All loop diuretics are extensively bound to plasma proteins. Half-lives vary from 45 minutes (bumetanide) to 3.5 hours (torsemide). Approximately 65 percent of a dose of furosemide is eliminated by the kidney, and the remainder is metabolized. Only 20 percent of torsemide is eliminated by the kidney, and 80 percent is metabolized.

COMPREHENSION QUESTIONS

7.1 Furosemide acts to inhibit Na⁺ reabsorption in which of the following locations?

A. Ascending limb of the loop of Henle

B. Collecting duct

C. Descending limb of the loop of Henle

D. Distal convoluted tubule

7.2 A patient arrives in the emergency room in a coma and has a serum Ca²⁺ of 4.5 mM. You start a saline infusion of which of the following drugs?

A. Calcitonin

B. Ethacrynic acid

C. Hydrochlorothiazide

D. Spironolactone

7.3 A 55-year-old man with congestive heart failure is noted to be taking furosemide each day. Which of the following is most likely to be found in the serum?

A. Decreased potassium level

B. Decreased uric acid level

C. Elevated magnesium level

D. Low bicarbonate level

7.4 A 65-year-old male with CHF exacerbation is given IV furosemide.

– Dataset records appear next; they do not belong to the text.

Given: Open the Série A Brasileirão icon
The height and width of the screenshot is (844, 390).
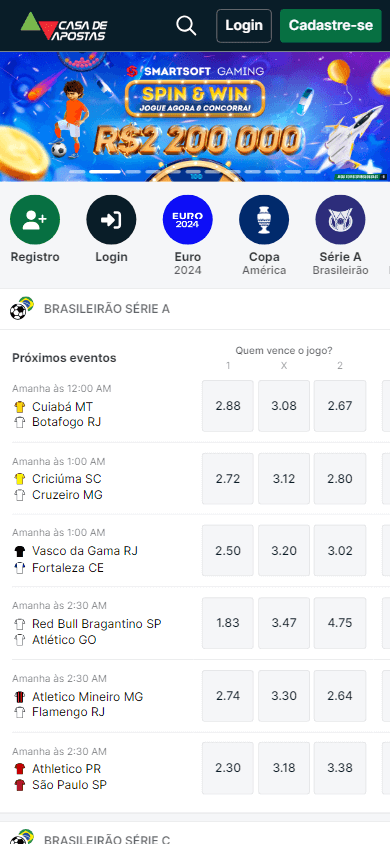Looking at the screenshot, I should pos(341,220).
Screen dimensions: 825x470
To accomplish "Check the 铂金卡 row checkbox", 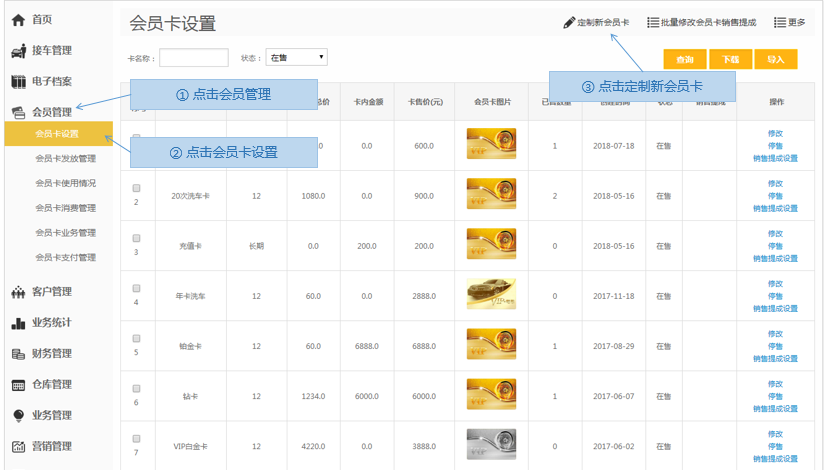I will click(137, 338).
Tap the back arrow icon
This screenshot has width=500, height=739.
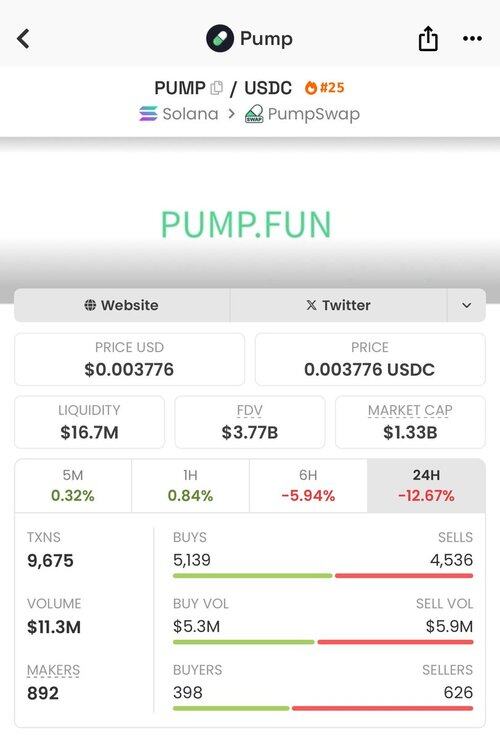pyautogui.click(x=23, y=39)

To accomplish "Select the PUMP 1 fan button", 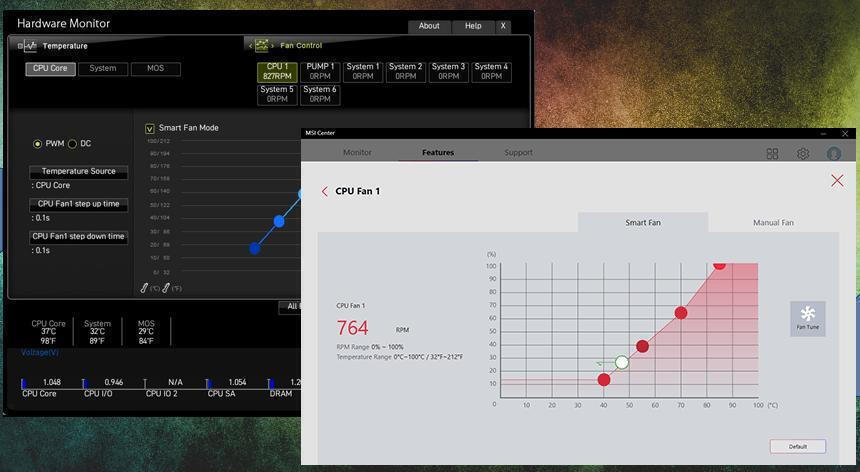I will click(320, 71).
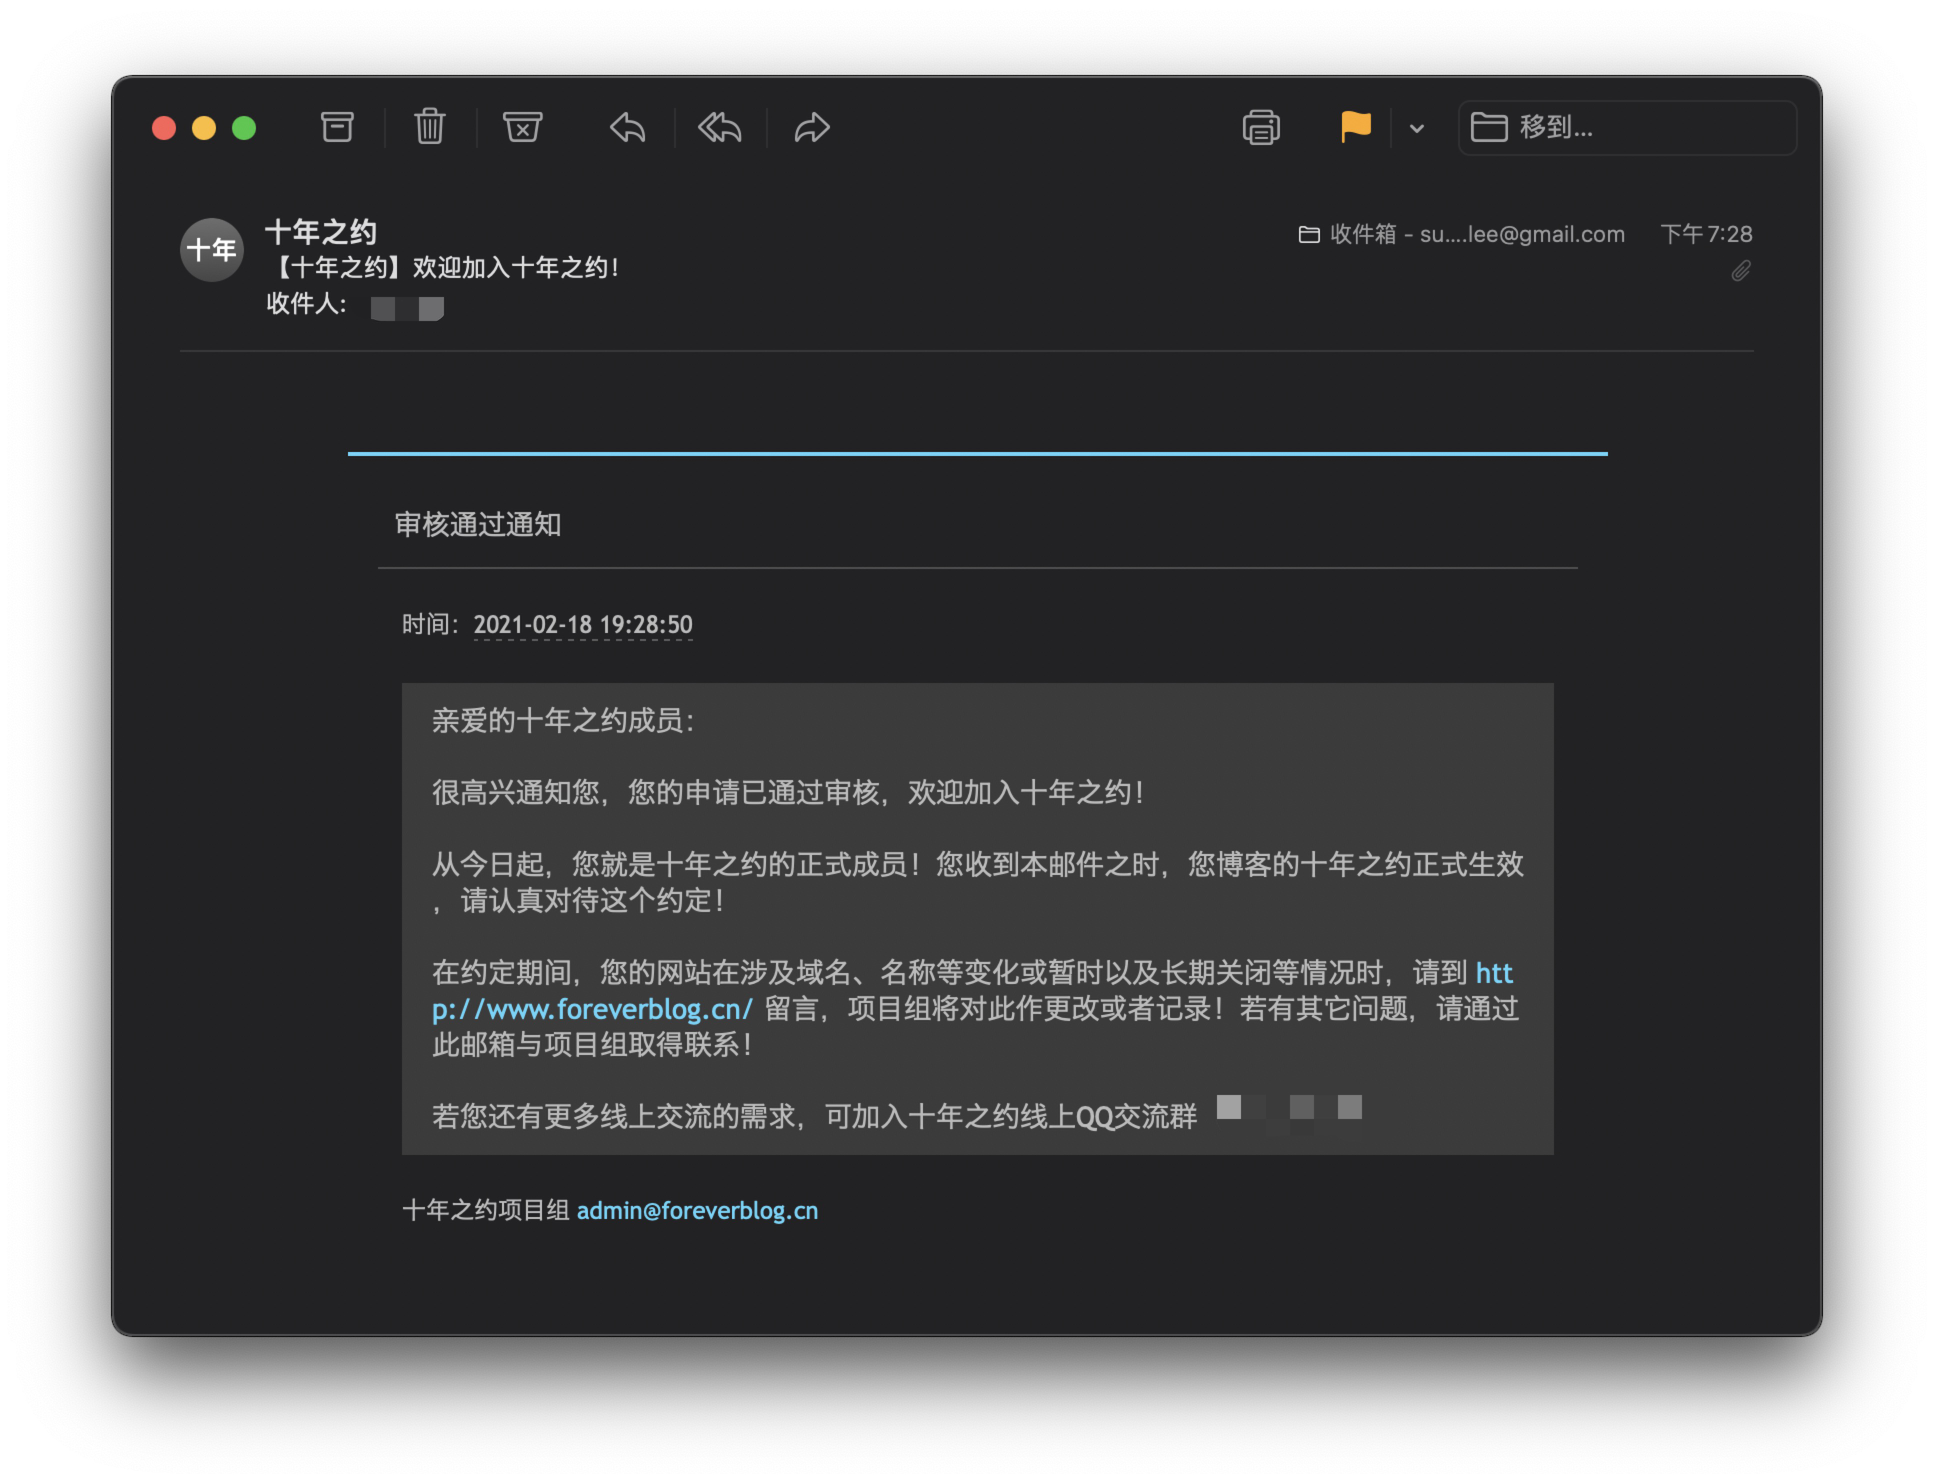Click sender name 十年之约
Image resolution: width=1934 pixels, height=1484 pixels.
[321, 232]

Which of the following adverse events are not associated with this medication?

A. Transient neurotoxicity from high dose

B. Hypotension

C. Worsening renal function

D. Hyperkalemia

ANSWERS

7.1 A. Furosemide acts specifically on a Na⁺ K⁺ 2Cl^- transporter in the ascending limb of the loop of Henle.

7.2 B. Loop diuretics such as ethacrynic acid increase the excretion of Ca²⁺.

7.3 A. Furosemide leads to hypokalemia, hypomagnesemia, and metabolic alkylosis (elevated bicarbonate level).

7.4 D. Furosemide infusion may cause transient ototoxity with higher doses. Hypotension, hypokalemia, and azotemia with possible worsening renal failure are all possible adverse events with furosemide.

PHARMACOLOGY PEARLS

Furosemide, which acts on the loop of Henle, is the most efficacious diuretic.

Hypokalemia is a frequent adverse effect encountered with loop diuretics, and this can be managed with the concomitant use of potassium-sparing diuretics such as triamterene or spironolactone.

Loop diuretics can produce dose-dependent ototoxicity; this is reduced with the non-sulfur containing ethacrynic acid.

REFERENCES

Wargo KA, Banta WM. A comprehensive review of the loop diuretics: should furosemide be first line? Ann Pharmacother. 2009;43:1836–47.

Masuyama T, Tsujino T, Origasa H, Yamamoto K, Akasaka T, Hirano Y, Ohte N, Daimon T, Nakatani S, Ito H. Superiority of long-acting to short-acting loop diuretics in the treatment of congestive heart failure. Circ J. 2012;76:833–42.

Wile D. Diuretics: a review. Ann Clin Biochem. 2012;49(Pt 5):419–31.